'''

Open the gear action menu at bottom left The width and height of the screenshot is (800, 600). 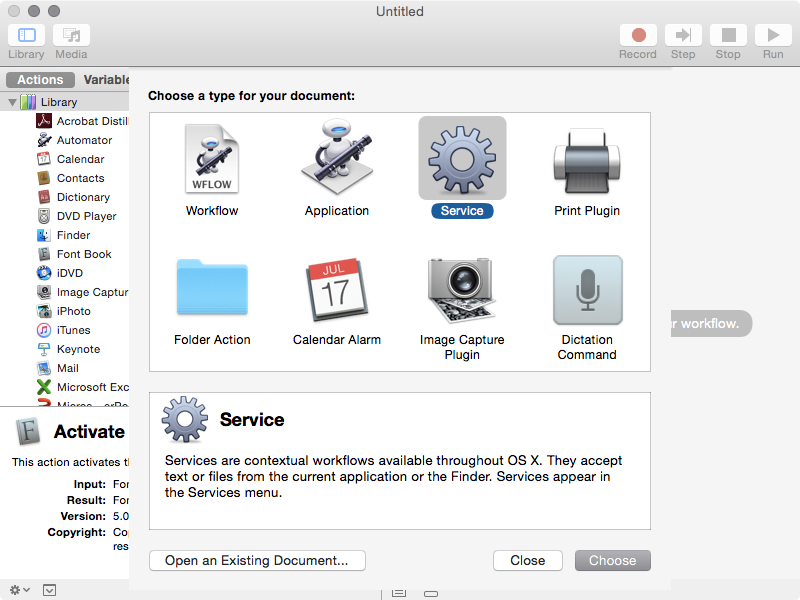point(19,590)
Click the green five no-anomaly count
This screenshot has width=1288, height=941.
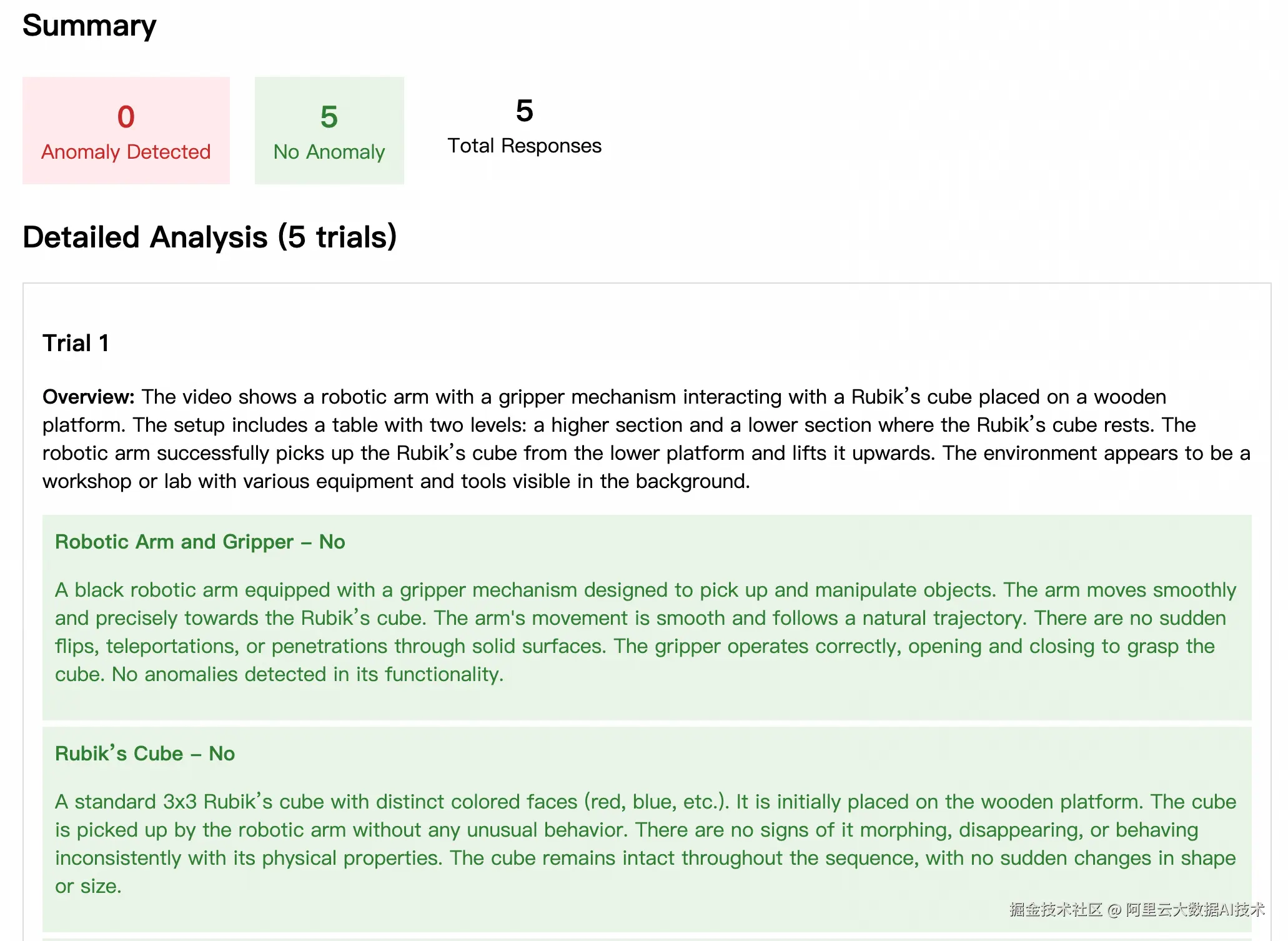[329, 117]
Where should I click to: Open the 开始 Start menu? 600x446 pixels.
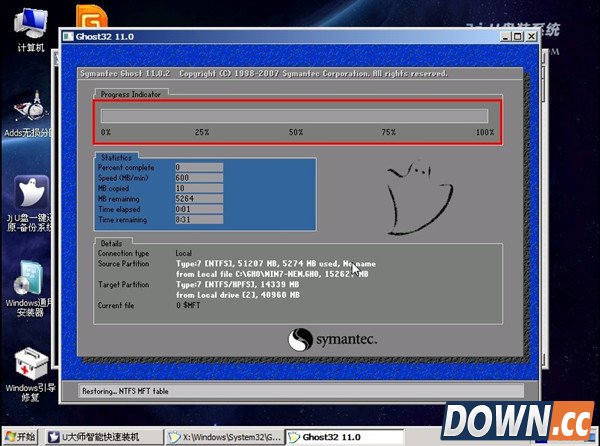[x=19, y=437]
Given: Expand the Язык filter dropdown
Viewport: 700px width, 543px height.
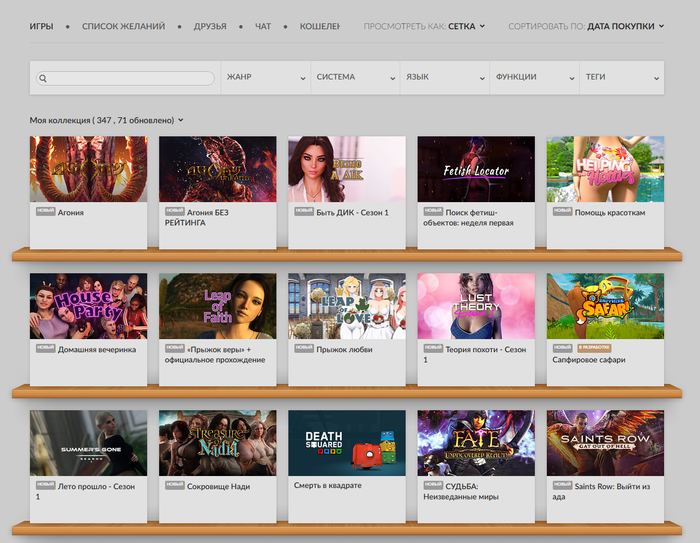Looking at the screenshot, I should pyautogui.click(x=444, y=77).
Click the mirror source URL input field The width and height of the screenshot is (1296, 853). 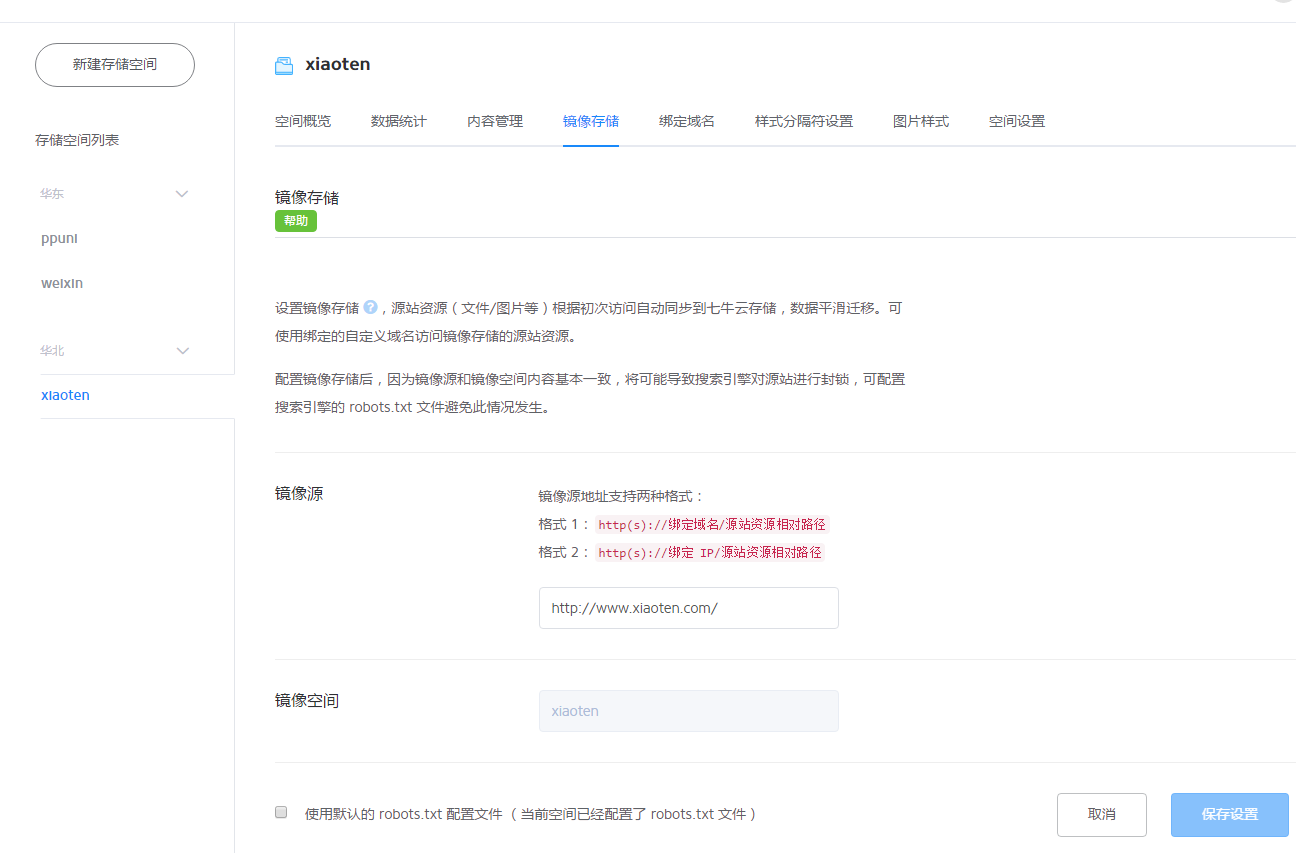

'''

Output only the lines from the one that contains "Viewport: 700px width, 543px height." to the end of the entries above, both end lines included, and drop the pictures.

Viewport: 700px width, 543px height.
Looking at the screenshot, I should pyautogui.click(x=444, y=77).
Click the mirror source URL input field The width and height of the screenshot is (1296, 853). 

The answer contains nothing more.